You and I have always disagreed about that, which is fine of course. OK, I guess I wasn’t the one that used the word meaningless, but as people tend to use the rankings that description isn’t far off to me. I find it very irritating at best that USNWR has gone to a lot of trouble the last few years to say all the right things after the sensational headline of “THE BEST COLLEGE IS…” such as “just use this as a tool”, “nothing can really measure atmosphere”, etc. Sure, if the USNWR formula just happens to measure the exact parameters you would use on your own, or even comes close, then it is useful. I just find that unlikely. It creates a completely false sense of “prestige whoring” that has infected people worldwide, has led to institutions making policy decisions that are based on what is best for the ranking game and not the school itself (unless you believe that being higher in the rankings is a worthy goal in and of itself, which rather proves my point), and of course the various instances of actual cheating and lying, including Tulane but only for the MBA rankings by one rogue employee. There are various instances of cases for the undergrad rankings, and confessions of others that they purposely game their peer reviews to benefit themselves within their competitive group.
Data is data, so why not place the data they do gather and put it in tables for people to make use of, rather than creating an artificial formula with artificial weighting factors and trumpeting the false notion of a “best school” or even a general ranking of these schools. I do agree that the list is roughly correlated to selectivity, maybe even more than roughly with the exception of schools like UC Davis and a few others. For years Davis had a 25/75 SAT of around 520-620, well below Tulane’s but they still outranked them. Same for some other UC schools. It is because of the way the UC’s choose to report their data, which is not the same as most other schools do it yet USNWR refuses to do anything about it.

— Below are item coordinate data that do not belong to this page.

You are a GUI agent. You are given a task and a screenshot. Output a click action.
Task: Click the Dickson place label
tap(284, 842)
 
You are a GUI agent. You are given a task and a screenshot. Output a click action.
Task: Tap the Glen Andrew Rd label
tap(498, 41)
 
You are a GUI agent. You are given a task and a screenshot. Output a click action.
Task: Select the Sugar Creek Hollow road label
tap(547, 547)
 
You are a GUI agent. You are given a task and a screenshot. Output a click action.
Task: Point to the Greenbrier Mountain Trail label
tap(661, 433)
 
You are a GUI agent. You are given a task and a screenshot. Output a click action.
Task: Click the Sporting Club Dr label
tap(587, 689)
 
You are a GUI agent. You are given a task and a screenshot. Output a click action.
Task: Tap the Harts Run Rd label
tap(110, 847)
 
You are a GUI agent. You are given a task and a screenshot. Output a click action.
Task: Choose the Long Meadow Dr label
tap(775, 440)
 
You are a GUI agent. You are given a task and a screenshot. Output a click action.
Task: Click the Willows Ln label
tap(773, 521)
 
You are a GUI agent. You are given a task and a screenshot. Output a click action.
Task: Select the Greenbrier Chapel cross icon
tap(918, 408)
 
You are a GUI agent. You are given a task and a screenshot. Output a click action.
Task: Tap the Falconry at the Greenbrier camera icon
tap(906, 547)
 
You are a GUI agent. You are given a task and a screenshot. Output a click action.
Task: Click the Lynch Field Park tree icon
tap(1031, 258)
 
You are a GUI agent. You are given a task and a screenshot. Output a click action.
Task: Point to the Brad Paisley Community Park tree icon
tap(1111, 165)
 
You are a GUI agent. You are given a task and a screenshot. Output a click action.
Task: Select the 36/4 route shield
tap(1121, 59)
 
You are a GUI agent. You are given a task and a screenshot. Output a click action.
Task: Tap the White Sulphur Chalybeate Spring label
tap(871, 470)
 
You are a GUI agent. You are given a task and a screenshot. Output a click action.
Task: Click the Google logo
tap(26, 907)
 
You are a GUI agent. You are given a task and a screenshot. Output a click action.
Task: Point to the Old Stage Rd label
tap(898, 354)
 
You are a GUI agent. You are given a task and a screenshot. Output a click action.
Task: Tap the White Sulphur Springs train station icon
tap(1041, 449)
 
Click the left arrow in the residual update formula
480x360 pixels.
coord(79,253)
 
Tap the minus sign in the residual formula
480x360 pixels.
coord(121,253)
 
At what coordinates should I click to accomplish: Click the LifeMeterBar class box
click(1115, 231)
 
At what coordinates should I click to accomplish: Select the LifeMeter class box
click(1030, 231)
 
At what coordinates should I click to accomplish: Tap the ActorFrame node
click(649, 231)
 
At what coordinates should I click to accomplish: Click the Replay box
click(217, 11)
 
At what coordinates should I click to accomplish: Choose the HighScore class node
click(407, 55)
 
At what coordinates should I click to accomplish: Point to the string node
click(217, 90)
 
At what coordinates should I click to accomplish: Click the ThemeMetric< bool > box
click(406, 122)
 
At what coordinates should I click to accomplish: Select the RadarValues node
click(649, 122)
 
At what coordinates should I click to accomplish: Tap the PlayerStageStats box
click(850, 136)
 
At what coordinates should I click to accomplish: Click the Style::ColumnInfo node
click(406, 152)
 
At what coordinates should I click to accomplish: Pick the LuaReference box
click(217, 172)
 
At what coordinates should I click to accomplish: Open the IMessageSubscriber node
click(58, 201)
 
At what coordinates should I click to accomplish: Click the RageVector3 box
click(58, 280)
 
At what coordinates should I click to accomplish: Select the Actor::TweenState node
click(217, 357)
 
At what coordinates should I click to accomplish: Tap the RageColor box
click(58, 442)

I believe their reported scores have improved lately, but I have extreme skepticism regarding what they report. In any case, one can easily look at a list of selectivity by academic scores, percent admitted, or some combination of those two without throwing in everything else USNWR does. If that is all that is important to someone, or it is their primary place to start narrowing down the list, that’s fine.
BTW, the reference above to a “marketing push” is nonsense. Two reasons. Tulane started marketing very heavily years ago and it obviously did them no good in the rankings. Second, and more to the point, this increase is virtually all due to the retention and graduations rates going up. A lot. Especially compared to how USNWR was calculating them using Katrina data when the rates were low to not even reported. Marketing to potential freshmen has nothing to do with that. It is an absurd statement.
So not trying to rain on this parade, but bottom line: is Tulane substantively different today than it was last year when it was 54, or the year before that at 52, etc. etc.? Of course not. Granted it is a particularly singular case because of Katrina and the data issue that USNWR refused to recognize or adjust for. But the things that have truly gotten better about Tulane IMO (which is the whole point, it might not be someone else’s opinion yet it has a ton to do with the school and whether you want to go there) have to do far more with service, with new majors, with changes in the dorms, and hundreds of other things since Katrina and these things are not measured. Sure some of these might get reflected in better retention and graduation rates, and move them in the USNWR rankings some, in theory. Or not. That is hard to predict. The time it takes for these things to get reflected in outside assessment surveys is notoriously long, assuming those people even recognize them as improvements. Said in a simpler way, reputations die hard.
I would still fail to see how a “one size fits all” formula, translated into convenient list form obviously designed to serve some superficial psychological need and to sell magazines, is truly useful to most. The psych need I refer to is that well known marketing concept of making the consumer feel better about their choices, both pre and post sale. But to be PERFECTLY CLEAR, I am not oblivious to the PR reality. If this helps Tulane in some sort of positive vicious cycle (better ranking gets even better students which leads to better rankings, etc.) then great. Not because it keeps moving them up in the ranking per se but because they get academically more talented students which, if coupled with their focus on getting a critical mass of students that are also dedicated to service, is IMO a good thing. Not the first time the right thing happens for the wrong reasons. But if I were given the choice between that result or doing away with the rankings, I would choose the latter. Publish the data, by all means. But stop with this ridiculous GIGO that they do with the data.